CSUN is rising to meet new cybersecurity challenges head-on by developing new policies and implementing hardware & software designed to protect information. Cyber Criminals attack organizations or individuals to disrupt daily operations, or for financial gain. Personally Identifiable Information (PII), and Sensitive Personal Information (SPI) such as Social Security number, credit card number, driver's license number, etc. This is some of the most valued and sought after information by Cyber Criminals. When this information is combined, they represent an individual’s identity.
Here are some tips to keep you safe:
Social Engineering
“Social Engineering” is a new word to enter our lexicon in the past few years. Social Engineering is the process of a malicious actor utilizing deception, manipulation, or coercion to try and obtain sensitive, confidential, or personal information for nefarious purposes.
These actors may use email, text, phone, or in-person tactics to obtain this information. CSUN and its community should stay vigilant to these types of attacks. Here are some ways to protect yourself from these types of attacks:
- Email: Do not respond and be sure to delete emails from unknown senders with password reset links, soliciting money (e.g., gift cards), or foreign lottery or sweepstakes winner, as these are often fraudulent.
- Phone/Text: Be cautious of phone calls from individuals requesting payment. Malicious actors today can spoof phone numbers and will misrepresent themselves as banking or merchant institutions.
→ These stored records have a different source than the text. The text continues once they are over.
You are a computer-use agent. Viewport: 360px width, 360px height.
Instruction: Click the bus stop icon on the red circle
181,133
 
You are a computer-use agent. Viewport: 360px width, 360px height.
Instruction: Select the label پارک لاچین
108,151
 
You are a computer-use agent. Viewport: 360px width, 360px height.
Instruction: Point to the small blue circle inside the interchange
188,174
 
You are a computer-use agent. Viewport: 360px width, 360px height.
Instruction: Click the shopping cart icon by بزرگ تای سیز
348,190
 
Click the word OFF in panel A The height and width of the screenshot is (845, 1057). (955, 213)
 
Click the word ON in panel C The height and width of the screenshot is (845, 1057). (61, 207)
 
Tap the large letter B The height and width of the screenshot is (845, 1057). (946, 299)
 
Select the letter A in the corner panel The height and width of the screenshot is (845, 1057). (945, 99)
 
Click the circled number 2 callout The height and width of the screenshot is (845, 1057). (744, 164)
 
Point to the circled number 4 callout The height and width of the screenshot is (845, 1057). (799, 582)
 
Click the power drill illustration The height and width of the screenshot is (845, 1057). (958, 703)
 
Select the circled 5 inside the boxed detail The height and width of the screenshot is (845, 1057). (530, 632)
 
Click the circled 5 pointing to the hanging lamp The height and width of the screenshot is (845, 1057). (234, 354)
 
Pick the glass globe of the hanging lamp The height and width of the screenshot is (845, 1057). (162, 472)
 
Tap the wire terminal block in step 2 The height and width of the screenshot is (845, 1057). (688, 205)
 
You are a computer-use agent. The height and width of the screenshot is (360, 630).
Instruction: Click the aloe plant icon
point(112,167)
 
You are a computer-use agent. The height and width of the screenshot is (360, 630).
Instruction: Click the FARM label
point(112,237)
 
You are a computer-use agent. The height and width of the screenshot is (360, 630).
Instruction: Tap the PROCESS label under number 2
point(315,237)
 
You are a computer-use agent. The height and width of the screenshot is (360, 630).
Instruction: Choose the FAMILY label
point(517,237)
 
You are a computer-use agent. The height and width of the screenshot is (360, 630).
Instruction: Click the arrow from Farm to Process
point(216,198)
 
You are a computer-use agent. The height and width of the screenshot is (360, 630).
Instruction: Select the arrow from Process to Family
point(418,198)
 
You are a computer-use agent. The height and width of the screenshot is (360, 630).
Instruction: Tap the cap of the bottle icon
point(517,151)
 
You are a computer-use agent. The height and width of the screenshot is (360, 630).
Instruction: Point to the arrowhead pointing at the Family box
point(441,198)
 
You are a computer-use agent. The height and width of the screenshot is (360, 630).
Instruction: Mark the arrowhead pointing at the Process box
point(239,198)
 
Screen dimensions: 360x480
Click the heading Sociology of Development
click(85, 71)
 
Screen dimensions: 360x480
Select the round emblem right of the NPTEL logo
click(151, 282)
- In-person: When approached be cautious of individuals who ask for personal information, payment information, or other sensitive material. For students, faculty, and staff who work in secure environments behind doors which require a key or card entrance, be aware of individuals who may follow you in. If the individual states they represent an entity or are there to see someone, ask for identification, or verify if the individual represents the entity. Ask them to wait outside while you confirm their identity or notify the individual they are there to see.
Ransomware
Ransomware is malicious software which takes over a computer and locks it. In most cases, users are presented with a screen displaying a message requesting you to pay a fee to unlock the computer. If this occurs, do not to pay the ransom. To mitigate this type of attack, maintain regular backups of your system to revert to if necessary. It is important to be careful with software you download onto your computer. Avoid clicking on internet ads (click bait) as these may contain malicious links which may start automatic downloads containing malware.
Remote Access
Users should avoid giving remote access out to their computers. Malicious actors often misrepresent themselves as IT Help, software, or antivirus vendors. These malicious actors request to log in to your machine with the intention to cause harm. Avoid giving remote access to your computer unless you are familiar with the source.
Physical Controls
It's best practice to lock PII & SPI data in cabinets, or secure locations to avoid theft. If you are in an area with public access or frequented by many people, locking sensitive information is important. Ensure areas with access to machines such as servers containing sensitive information are properly secured. Maintaining access logs to these areas is recommended.
Data Storage and Retention
Maintaining sensitive PII & SPI information is a risk. If this information is revealed through an attack, it can present long-term risks. It is important to minimize retention of this information as much as possible.